→ **Actions to take**:
1. In the article on the training bill, begin at the words "The programme, which has its" and stop after "Hospital's Emergency Department.". Give that passage again, swapping "trialled" for "tested".
2. Name each council department that the article on the training bill says has already incorporated the programme this year.

Mayor defends $700,000 training bill

Malcolm Macpherson
Malcolm Macpherson
Mayor Malcolm Macpherson stands by the Central Otago District Council's decision this week to spend a further $80,000 on bringing a consultant from the United Kingdom to train council management in a pilot programme aimed at streamlining customer service and reducing waste.

The overall cost of the programme, which has been running for several months, is about $700,000 and has already taken more than 70 consultant days and many hundreds of staff hours.

Dr Macpherson yesterday said the results spoke for themselves.

"We are looking at a seven-figure saving every year, and in a broad context it is well worthwhile. This is not a one-off saving; it is a permanent change.

"A fair chunk of that money has come from central Government and the Road Transport Authority [for the roading section] and both are watching progress closely.

"The programme has national significance . . . and the Central Otago District Council is the pioneer in this work.

"It is likely the whole programme will be paid for by the time the last invoice is received."

Councillors this week voted to fly a consultant from Vanguard Consulting Ltd, in the UK, to Alexandra for 20 days to bring the corporate services team up to date with the Vanguard method, which is designed to improve customer service, lower costs and improve staff morale.

The programme, which has its origins in the Toyota production system for service organisations, has already been incorporated this year into the council's roading, building, planning and utilities departments.

A similar method is also being trialled in Dunedin Hospital's Emergency Department.

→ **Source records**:
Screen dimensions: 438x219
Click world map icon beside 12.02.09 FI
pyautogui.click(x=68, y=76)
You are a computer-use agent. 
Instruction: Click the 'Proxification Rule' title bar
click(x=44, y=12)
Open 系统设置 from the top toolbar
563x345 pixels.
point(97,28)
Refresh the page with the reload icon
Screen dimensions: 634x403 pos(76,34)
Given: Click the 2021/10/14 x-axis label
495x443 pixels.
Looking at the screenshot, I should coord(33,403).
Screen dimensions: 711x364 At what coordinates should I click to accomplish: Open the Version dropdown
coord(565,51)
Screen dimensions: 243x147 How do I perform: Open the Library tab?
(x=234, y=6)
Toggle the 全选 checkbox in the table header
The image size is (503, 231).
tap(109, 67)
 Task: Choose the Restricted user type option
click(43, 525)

* * *

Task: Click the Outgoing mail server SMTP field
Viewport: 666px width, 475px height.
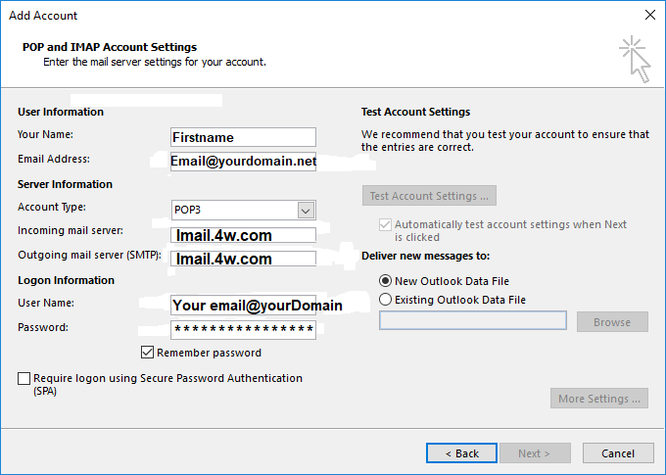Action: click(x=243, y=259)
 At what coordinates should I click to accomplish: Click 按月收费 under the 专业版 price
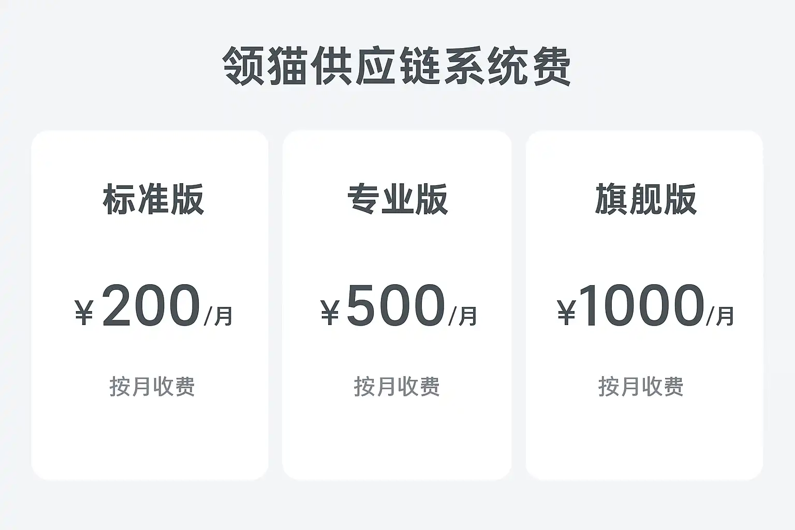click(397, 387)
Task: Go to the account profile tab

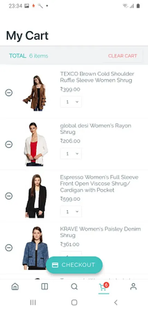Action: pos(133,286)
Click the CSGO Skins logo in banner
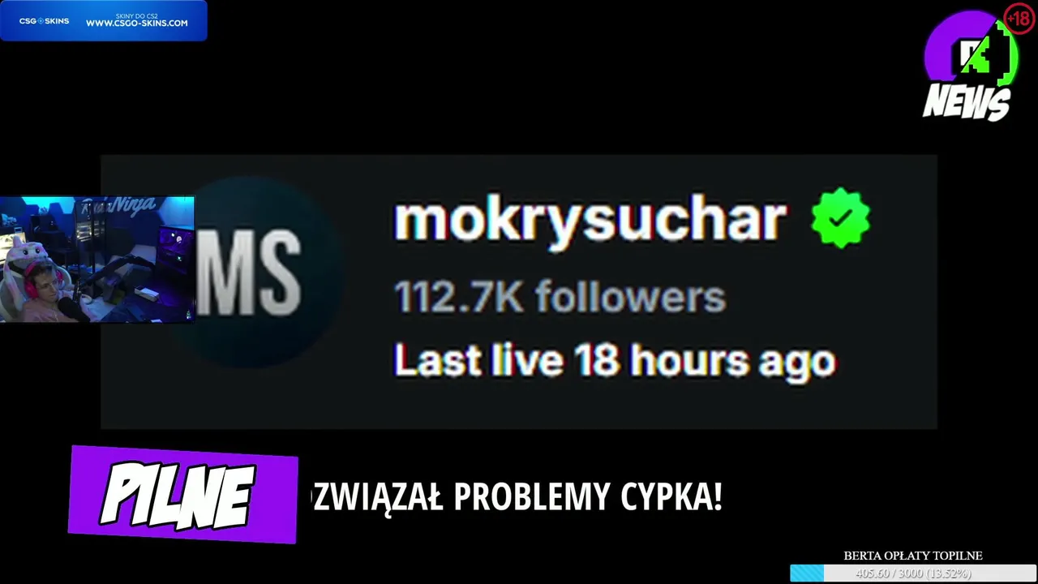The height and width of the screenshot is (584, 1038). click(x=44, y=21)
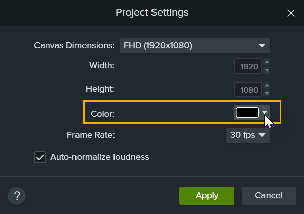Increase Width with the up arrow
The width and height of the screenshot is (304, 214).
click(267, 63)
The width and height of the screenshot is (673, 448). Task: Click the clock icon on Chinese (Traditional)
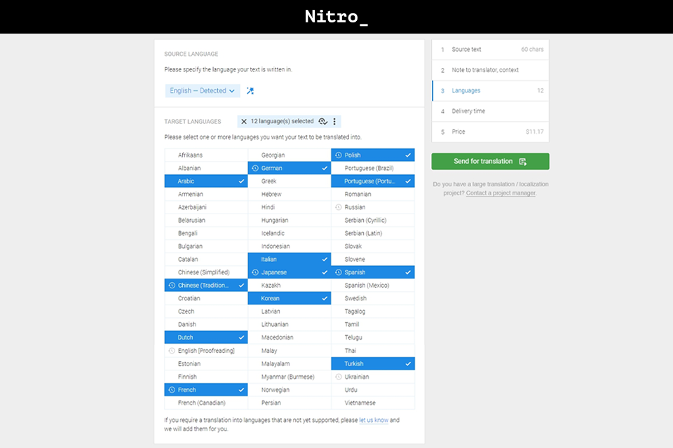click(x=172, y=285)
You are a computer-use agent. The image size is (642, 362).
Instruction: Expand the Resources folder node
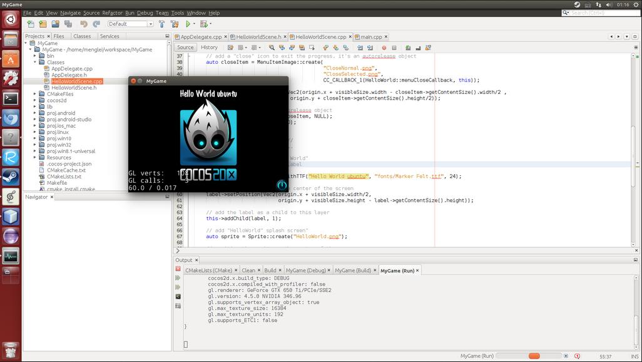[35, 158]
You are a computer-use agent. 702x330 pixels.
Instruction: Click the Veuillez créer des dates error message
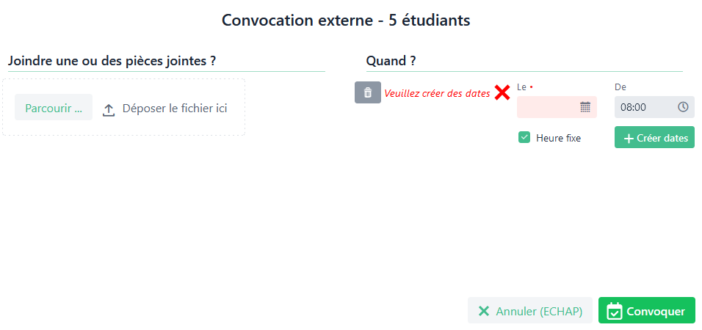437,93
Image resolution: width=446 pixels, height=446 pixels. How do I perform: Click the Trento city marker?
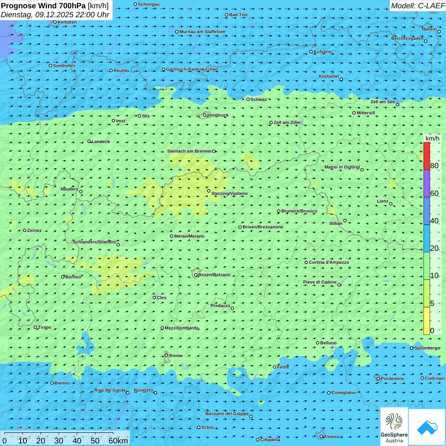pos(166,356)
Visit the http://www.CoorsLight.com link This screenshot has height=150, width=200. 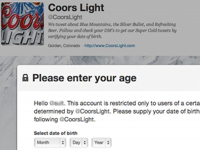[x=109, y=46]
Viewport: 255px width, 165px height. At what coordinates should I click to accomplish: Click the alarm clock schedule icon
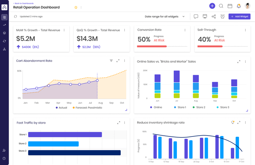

→ **Answers to the exercises**:
1.
The programme, which has its origins in the Toyota production system for service organisations, has already been incorporated this year into the council's roading, building, planning and utilities departments.

A similar method is also being tested in Dunedin Hospital's Emergency Department.

2. Roading, building, planning and utilities.